Instructions for the task. If a line of the records contains the string "question", copy it out.

Collected data
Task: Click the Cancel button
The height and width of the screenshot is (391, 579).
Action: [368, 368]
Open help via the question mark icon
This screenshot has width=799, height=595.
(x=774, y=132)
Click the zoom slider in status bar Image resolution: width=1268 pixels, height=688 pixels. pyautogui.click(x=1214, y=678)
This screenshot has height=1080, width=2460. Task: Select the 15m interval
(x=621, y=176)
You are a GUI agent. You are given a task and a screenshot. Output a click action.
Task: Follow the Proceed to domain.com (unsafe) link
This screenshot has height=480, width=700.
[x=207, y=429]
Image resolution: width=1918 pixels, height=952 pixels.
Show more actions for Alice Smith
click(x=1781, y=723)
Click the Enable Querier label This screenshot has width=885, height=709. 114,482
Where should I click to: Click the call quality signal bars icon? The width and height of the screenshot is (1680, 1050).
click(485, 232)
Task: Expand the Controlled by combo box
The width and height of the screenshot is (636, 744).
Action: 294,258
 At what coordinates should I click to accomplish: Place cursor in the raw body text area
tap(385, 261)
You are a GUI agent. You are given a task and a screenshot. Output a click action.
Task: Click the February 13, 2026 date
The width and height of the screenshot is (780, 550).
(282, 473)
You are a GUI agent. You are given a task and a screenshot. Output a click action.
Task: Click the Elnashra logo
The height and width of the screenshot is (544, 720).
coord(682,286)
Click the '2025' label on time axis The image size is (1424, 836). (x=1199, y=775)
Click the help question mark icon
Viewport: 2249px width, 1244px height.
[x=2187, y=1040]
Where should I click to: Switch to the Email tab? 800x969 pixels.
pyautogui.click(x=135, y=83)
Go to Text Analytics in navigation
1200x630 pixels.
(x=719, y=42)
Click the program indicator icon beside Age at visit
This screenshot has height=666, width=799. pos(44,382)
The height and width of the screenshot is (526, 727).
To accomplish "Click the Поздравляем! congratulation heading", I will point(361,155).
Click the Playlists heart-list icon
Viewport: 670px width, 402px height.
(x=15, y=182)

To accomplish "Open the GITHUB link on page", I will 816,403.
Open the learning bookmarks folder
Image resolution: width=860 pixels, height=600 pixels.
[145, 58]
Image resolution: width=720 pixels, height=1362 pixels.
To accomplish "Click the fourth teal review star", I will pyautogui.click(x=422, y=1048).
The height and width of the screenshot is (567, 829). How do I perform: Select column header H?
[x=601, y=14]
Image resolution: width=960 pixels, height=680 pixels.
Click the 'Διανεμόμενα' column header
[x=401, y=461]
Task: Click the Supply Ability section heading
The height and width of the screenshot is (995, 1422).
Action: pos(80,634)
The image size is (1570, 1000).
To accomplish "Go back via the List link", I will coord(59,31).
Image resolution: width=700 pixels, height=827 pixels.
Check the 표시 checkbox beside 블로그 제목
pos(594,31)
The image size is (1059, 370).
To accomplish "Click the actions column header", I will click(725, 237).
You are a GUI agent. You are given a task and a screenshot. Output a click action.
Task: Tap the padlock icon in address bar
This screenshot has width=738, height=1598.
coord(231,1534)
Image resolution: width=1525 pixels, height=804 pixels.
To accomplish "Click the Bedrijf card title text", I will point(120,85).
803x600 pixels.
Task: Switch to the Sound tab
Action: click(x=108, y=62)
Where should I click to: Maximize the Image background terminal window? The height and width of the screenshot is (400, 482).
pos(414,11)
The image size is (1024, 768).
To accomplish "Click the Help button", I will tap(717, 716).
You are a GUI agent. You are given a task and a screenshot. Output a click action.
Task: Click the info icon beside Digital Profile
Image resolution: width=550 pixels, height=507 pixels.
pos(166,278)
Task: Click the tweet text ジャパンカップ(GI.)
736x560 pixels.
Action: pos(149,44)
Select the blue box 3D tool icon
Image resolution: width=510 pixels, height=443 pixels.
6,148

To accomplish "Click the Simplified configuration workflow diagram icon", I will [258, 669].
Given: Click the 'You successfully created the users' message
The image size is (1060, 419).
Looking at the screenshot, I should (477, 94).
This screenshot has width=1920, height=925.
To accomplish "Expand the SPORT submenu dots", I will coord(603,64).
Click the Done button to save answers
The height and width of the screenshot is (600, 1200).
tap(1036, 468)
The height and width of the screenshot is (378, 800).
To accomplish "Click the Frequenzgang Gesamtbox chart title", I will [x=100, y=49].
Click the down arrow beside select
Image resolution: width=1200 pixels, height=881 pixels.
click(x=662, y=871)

Expected answer.
Open help via the question mark icon
Click the help question mark icon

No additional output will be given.